The data flow chart of the early warning analysis system is shown in Fig. 11.

Fig. 11
figure 11

The data flow chart of the early warning analysis system

Incremental learning module: recursive learning strategies can increase saving analysis of a large number of financial data time. The improved algorithm is a convenient algorithm that can handle increasing data. The combination of both incremental learning and ID3 algorithm is beneficial. A decision tree is generated by ID3 algorithm, and the decision tree is modified by increasing data and incremental learning method.

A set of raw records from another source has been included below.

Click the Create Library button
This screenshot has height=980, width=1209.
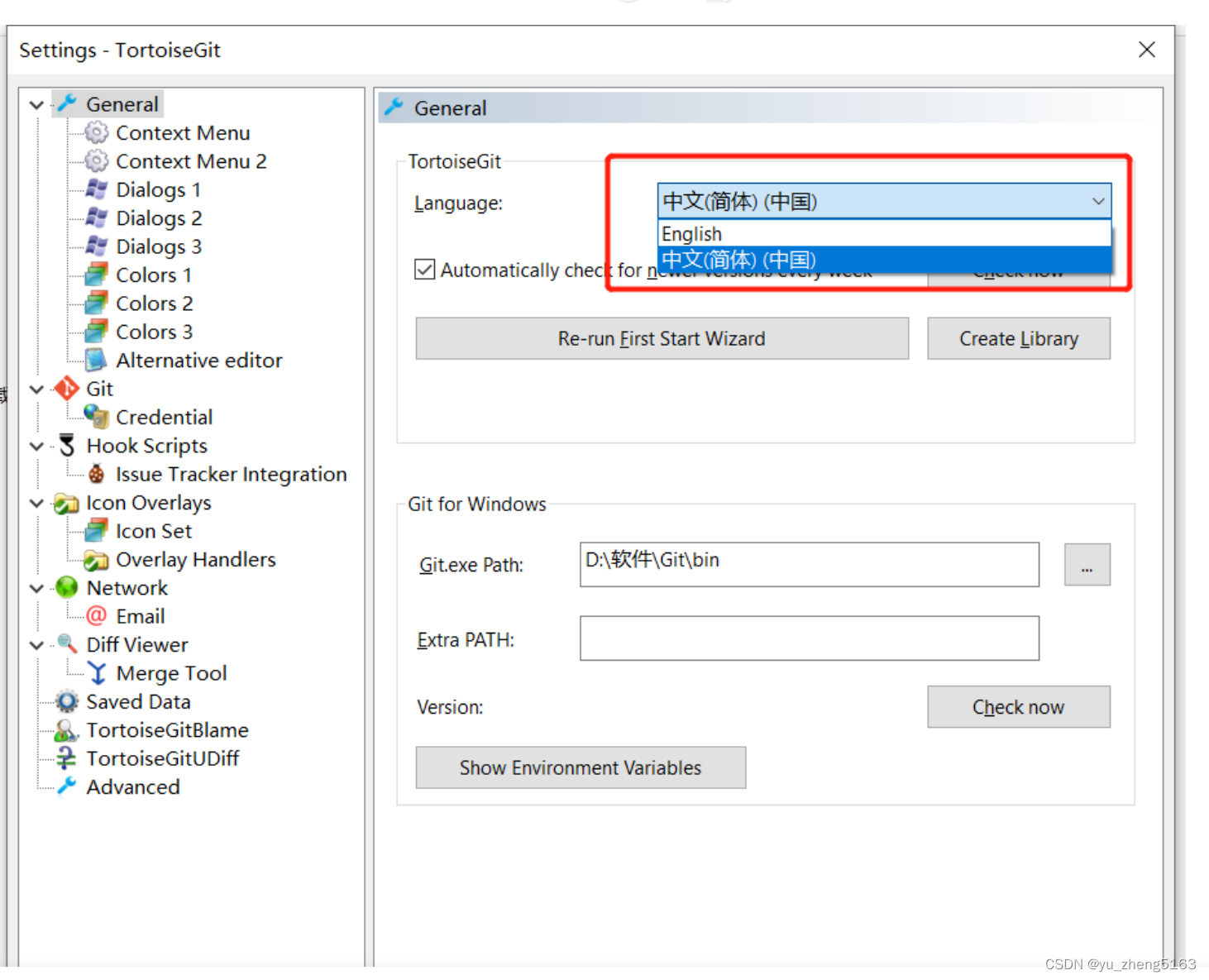[1018, 338]
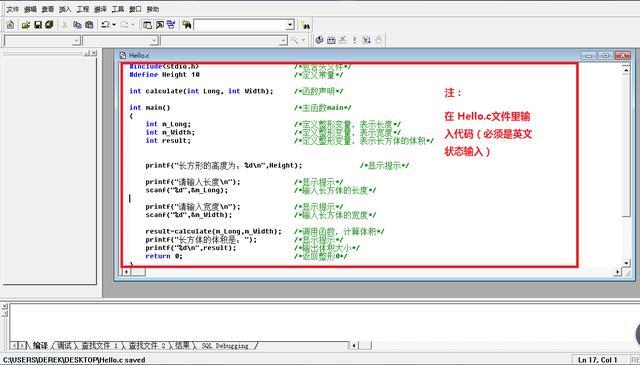Click the Copy icon in toolbar
This screenshot has width=640, height=365.
(78, 25)
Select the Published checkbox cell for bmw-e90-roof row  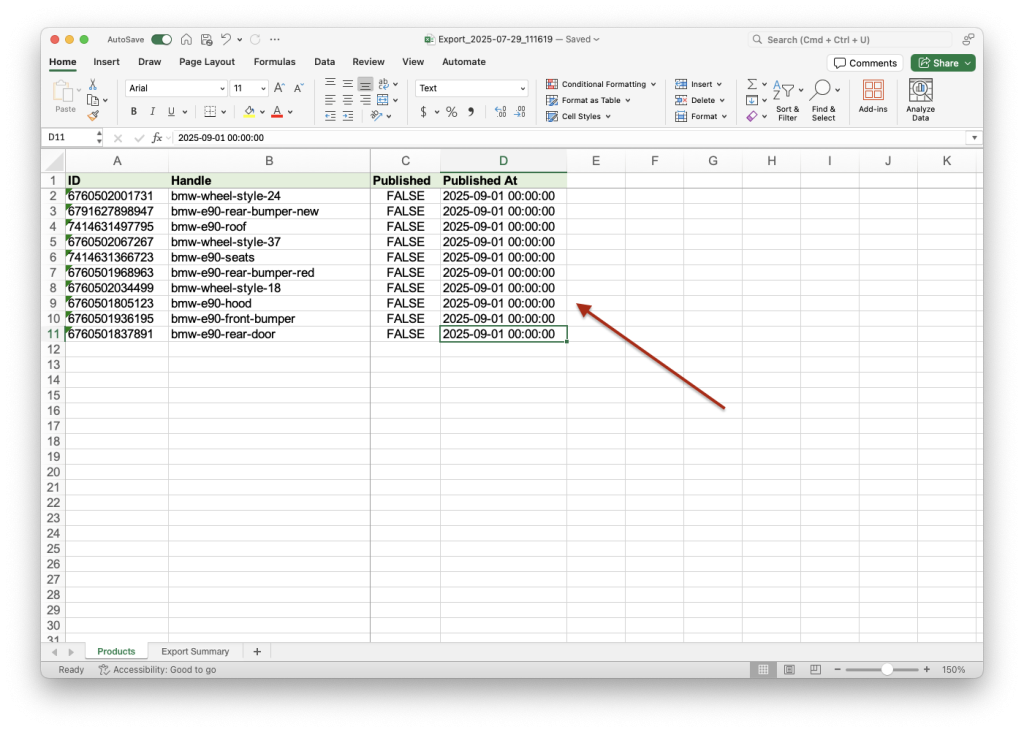pos(405,226)
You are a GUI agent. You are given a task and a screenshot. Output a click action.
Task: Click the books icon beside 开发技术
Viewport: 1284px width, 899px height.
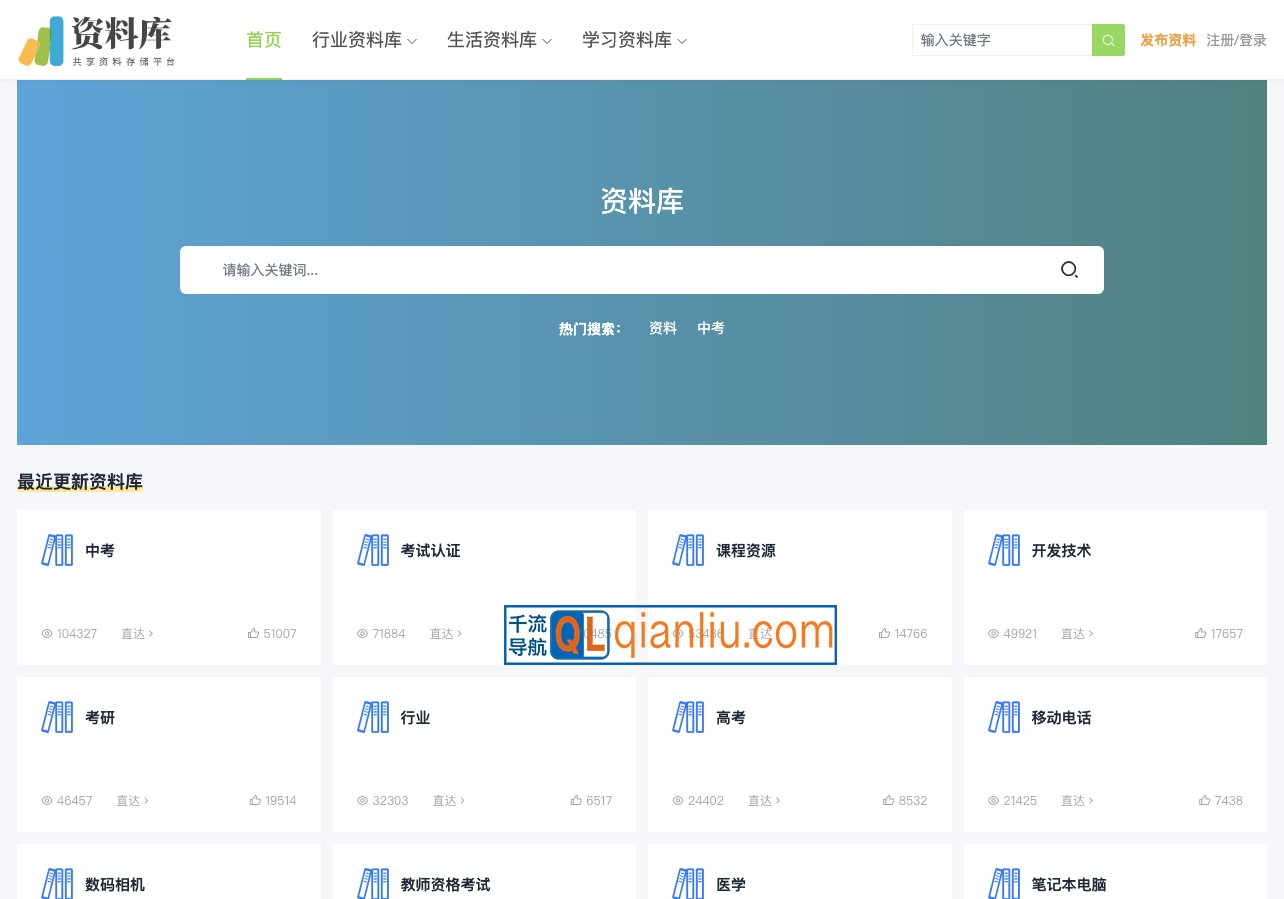[x=1004, y=550]
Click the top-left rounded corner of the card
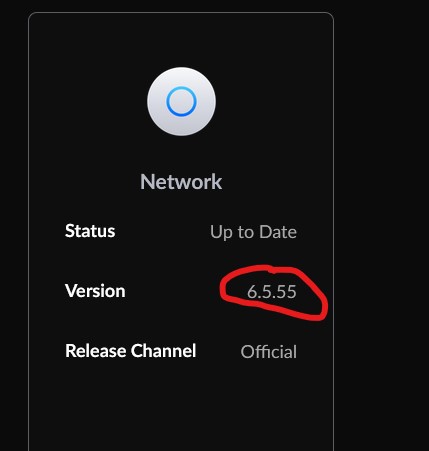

Data processing and data warehouse: the database that forms the organization mode of the storage data is the data warehouse. From the traditional database, the original data is obtained. Then according to the decision theme, a data layer is formed. It further forms a comprehensive data layer. The technology base of data mining is artificial intelligence. It uses improved decision tree algorithm to mine and classifies the data, and gets new knowledge. According to the new knowledge obtained by the mining analysis, the decision-makers have a scientific and rational analysis of the target event.

4.2 Construction of Financial Budget Data Warehouse

The financial budget data warehouse is designed from three aspects: including data source determination and data preprocessing, data warehouse, three level model establishment and data source composition.

The determination of data sources and the preprocessing of data: After extraction, cleaning, conversion, aggregation, and integration, the source data is migrated from the business operating system to the data warehouse. All the data sources are derived from the financial budget database of the university.

The determination of data sources: The data warehouse is developed and studied according to the theme of management decision analysis. Some data sources are captured from the financial information database of the colleges. The data is centralized to the database server and is loaded into the database to form the data source of the data warehouse.

Data preprocessing: The key step in data integration is the preprocessing of data. The data cleaning is extracted from the noise and unrelated data to the subject. Data conversion includes field, coding, and metric unit conversion, which makes the data form in the data warehouse consistent. The data of the business operation system, source database, data warehouse and data mart are carried out in a certain dimension, and the data should be aggregated to ensure the storage of large amounts of data. The process of data integration is a process of unifying the data from different data sources. The process of data migration is the migration of the data environment, and the migration of data from one environment to another. For example, it has the migration of such a migration process from the file to the source database and the migration of the source data to the data warehouse.

5 Conclusion

The application of data mining algorithm in financial management of commercial schools is studied. The main contents of the structure of university financial management and decision support system are data warehouse. The purpose of running the entire architecture is based on data-driven financial management decisions. A variety of heterogeneous data are stored in a data warehouse. The design of data warehouse for data warehouse is designed by means of analysis requirement, analysis dimension, index and so on. Mining tools are used to analyze the cleaned data. It helps managers to make accurate and quick decision needs and get rid of the blindness of the decision-makers. The management of colleges and universities is increasingly complicated. Financial budget management can strengthen the school financial management and make full use of information resources. The scientific decision-making is the key to solve the problem. Ex-ante budgets, incident control, and ex-post evaluation are effective ways to make scientific decisions.